Metadata-Version: 2.1
Name: mumin
Version: 0.1.1
Summary: UNKNOWN
Home-page: https://github.com/CLARITI-REPHRAIN/mumin-build
Author: Dan Saattrup Nielsen and Ryan McConville
Author-email: dan.nielsen@bristol.ac.uk
License: MIT
Platform: UNKNOWN
Classifier: License :: OSI Approved :: MIT License
Classifier: Programming Language :: Python :: 3.7
Classifier: Programming Language :: Python :: 3.8
Description-Content-Type: text/markdown
Provides-Extra: dgl
Provides-Extra: embeddings
Provides-Extra: all
License-File: LICENSE

# MuMiN-Build
This repository contains the package used to build the MuMiN dataset from the
paper [Nielsen and McConville: _MuMiN: A Large-Scale Multilingual Multimodal
Fact-Checked Misinformation Dataset with Linked Social Network Posts_
(2021)](https://openreview.net/forum?id=sOLdMFkQe7).

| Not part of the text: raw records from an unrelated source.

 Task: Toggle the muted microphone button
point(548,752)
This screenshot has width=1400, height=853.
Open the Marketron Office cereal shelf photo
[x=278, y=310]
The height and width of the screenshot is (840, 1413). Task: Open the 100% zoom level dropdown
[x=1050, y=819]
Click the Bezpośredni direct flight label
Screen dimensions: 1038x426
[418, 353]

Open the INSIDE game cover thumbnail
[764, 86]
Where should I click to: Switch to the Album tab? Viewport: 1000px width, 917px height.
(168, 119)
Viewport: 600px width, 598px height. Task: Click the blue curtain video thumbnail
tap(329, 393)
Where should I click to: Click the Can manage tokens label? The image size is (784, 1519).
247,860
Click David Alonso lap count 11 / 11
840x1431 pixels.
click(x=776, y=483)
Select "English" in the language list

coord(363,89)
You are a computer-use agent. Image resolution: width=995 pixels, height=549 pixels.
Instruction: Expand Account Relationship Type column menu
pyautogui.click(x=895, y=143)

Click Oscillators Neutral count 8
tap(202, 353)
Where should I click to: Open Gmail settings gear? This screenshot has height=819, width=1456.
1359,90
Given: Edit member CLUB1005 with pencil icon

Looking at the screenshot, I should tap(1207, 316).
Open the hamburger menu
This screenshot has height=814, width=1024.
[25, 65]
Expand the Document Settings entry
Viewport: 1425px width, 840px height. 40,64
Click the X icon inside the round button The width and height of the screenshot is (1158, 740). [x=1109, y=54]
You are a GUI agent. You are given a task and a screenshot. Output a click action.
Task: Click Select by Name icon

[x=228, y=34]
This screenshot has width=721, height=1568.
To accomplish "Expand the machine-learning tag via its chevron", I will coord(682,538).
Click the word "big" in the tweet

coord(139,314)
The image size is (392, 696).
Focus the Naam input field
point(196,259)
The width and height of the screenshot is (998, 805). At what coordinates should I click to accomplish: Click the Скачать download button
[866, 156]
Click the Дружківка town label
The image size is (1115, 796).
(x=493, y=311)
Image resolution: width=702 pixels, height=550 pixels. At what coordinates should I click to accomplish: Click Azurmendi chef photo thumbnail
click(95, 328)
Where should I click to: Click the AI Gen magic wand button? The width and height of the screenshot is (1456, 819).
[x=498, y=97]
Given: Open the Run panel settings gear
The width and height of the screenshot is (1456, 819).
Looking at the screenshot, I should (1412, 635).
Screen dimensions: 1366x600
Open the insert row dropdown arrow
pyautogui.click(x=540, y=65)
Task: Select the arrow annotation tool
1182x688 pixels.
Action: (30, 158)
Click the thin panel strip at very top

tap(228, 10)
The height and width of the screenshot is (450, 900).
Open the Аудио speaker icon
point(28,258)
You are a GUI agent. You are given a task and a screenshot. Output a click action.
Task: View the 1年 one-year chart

### This is currently under review at NeurIPS 2021 Datasets and Benchmarks Track (Round 2). This dataset must not be used until this warning is removed as the dataset is subject to change, for example, during the review period.

## Installation
The `mumin` package can be installed using pip:
```shell
$ pip install mumin
```

To be able to build the dataset Twitter data needs to be downloaded, which
requires a Twitter API key. You can get one
[for free here](https://developer.twitter.com/en/portal/dashboard). You will
need the _Bearer Token_.


## Quickstart
The main class of the package is the `MuminDataset` class:
```python
>>> from mumin import MuminDataset
>>> dataset = MuminDataset(twitter_bearer_token=XXXXX)
>>> dataset
MuminDataset(size='large', compiled=False)
```

By default, this loads the large version of the dataset. This can be changed by
setting the `size` argument to one of 'small', 'medium' or 'large'. To begin
using the dataset, it first needs to be compiled. This will download the
dataset, rehydrate the tweets and users, and download all the associated news
articles, images and videos. This usually takes a while.
```python
>>> dataset.compile()
MuminDataset(num_nodes=9,535,121, num_relations=15,232,212, size='large', compiled=True)
```

After compilation, the dataset can also be found in the `./mumin` folder as
separate `csv` files. This path can be changed using the `dataset_dir` argument
when initialising the `MuminDataset` class. If you need embeddings of the nodes, for instance for use in machine learning
models, then you can simply call the `add_embeddings` method:
```python
>>> dataset.add_embeddings()
MuminDataset(num_nodes=9,535,121, num_relations=15,232,212, size='large', compiled=True)
```

**Note**: If you need to use the `add_embeddings` method, you need to install
the `mumin` package as either `pip install mumin[embeddings]` or `pip install
mumin[all]`, which will install the `transformers` and `torch` libraries. This
is to ensure that such large libraries are only downloaded if needed.

It is possible to export the dataset to the
[Deep Graph Library](https://www.dgl.ai/), using the `to_dgl` method:
```python
>>> dgl_graph = dataset.to_dgl()
>>> type(dgl_graph)
dgl.heterograph.DGLHeteroGraph
```

**Note**: If you need to use the `to_dgl` method, you need to install the
`mumin` package as `pip install mumin[dgl]` or `pip install mumin[all]`, which
will install the `dgl` and `torch` libraries.


## Dataset Statistics

| Size   | #Claims | #Threads | #Replies  | #Retweets |  #Users    | #Languages | %Misinfo |
| :---:  | ---:    | ---:     | ---:      | :---:     | :---:      | :---:      | :---:    |
| Large  | 12,242  | 23,856   | 798,259   | 2,251,263 | 5,525,194  | 41         | 94.81%   |
| Medium | 5,244   | 9,863    | 427,472   | 1,299,096 | 2,894,456  | 37         | 94.34%   |
| Small  | 2,079   | 4,018	  | 258,455   | 811,078   | 1,611,344  | 35         | 93.20%   |


## Related Repositories
- [MuMiN](https://github.com/CLARITI-REPHRAIN/mumin), containing the
  paper in PDF and LaTeX form.
- [MuMiN-trawl](https://github.com/CLARITI-REPHRAIN/mumin-trawl),
  containing the source code used to construct the dataset from scratch.